The hidden secrets of the carburettor revealed. It was as bad as I thought it might be and again evidence of the bike being a long term non-runner.
Whilst working on the engine, I’d resisted the urge to have a look at the carb, knowing that the time the bike might have been standing and not run was going to have an impact. And, yeah taking of the float bowl showed the extent of the dreaded yellow gunge, solid in places. The carb is a -28 Del’Orto, which is slightly larger than the -26 carb from the TL320.
Stripped down the carb, by removing the float bowls, main and pilot jets and then sprayed lots of aerosol carb cleaner. I used an airline and some paint-spray cleaners to work on the jets. I then went round and did it again.

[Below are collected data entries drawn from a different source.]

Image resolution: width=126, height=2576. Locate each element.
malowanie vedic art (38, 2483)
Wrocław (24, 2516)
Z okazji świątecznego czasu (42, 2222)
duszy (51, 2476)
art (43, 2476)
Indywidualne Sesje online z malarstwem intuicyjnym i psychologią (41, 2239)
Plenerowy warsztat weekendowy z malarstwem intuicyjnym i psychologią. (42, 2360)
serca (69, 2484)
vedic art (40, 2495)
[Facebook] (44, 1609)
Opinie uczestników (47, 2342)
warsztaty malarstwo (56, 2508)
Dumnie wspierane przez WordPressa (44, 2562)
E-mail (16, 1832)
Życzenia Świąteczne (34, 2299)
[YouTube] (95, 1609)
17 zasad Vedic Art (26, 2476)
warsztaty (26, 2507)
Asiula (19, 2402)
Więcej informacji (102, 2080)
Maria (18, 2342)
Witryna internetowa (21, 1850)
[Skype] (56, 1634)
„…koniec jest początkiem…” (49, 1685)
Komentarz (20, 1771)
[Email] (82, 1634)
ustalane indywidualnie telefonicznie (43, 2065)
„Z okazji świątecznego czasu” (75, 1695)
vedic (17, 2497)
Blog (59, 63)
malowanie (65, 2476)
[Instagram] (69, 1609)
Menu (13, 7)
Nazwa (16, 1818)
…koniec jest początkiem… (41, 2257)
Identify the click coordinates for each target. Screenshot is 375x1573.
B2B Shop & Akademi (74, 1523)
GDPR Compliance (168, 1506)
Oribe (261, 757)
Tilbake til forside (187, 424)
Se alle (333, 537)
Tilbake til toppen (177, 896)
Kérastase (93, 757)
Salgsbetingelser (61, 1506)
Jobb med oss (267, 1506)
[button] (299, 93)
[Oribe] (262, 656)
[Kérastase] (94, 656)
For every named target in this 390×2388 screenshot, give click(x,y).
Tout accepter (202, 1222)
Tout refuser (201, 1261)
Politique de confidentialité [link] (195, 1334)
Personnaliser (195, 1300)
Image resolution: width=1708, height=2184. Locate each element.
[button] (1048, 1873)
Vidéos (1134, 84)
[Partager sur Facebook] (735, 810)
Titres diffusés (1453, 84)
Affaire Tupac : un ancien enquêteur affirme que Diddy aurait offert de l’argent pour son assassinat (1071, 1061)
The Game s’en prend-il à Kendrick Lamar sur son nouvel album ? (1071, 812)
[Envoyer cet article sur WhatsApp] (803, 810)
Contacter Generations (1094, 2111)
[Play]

Cleaning out petrol residue must down as the worst job for with any bike.
The main problem with was with the float valve needle, where the spring loaded rubber end cap was damaged. After assembling and fitting the carb, petrol just flowed through, so the float valve wasn’t seating properly. I had a spare one from a smaller 26 Del’Orto carb, so swapped that in and this then cured the problem. I didn’t adjust the float valve height and kept it as is, as once the bike is running I can then look at tuning the carb if needed.
The airbox, carb hose and inlet manifold were also checked. The airbox has seen some action and has felt the effects of the exhuast midbox. I used some silicon sealant in the largish cracks and filled in the holes. It looks like the original top of the airbox is missing, as the metal cover has has some rudemetary holes drilled in it and doesn’t look like the finished article on the TL320.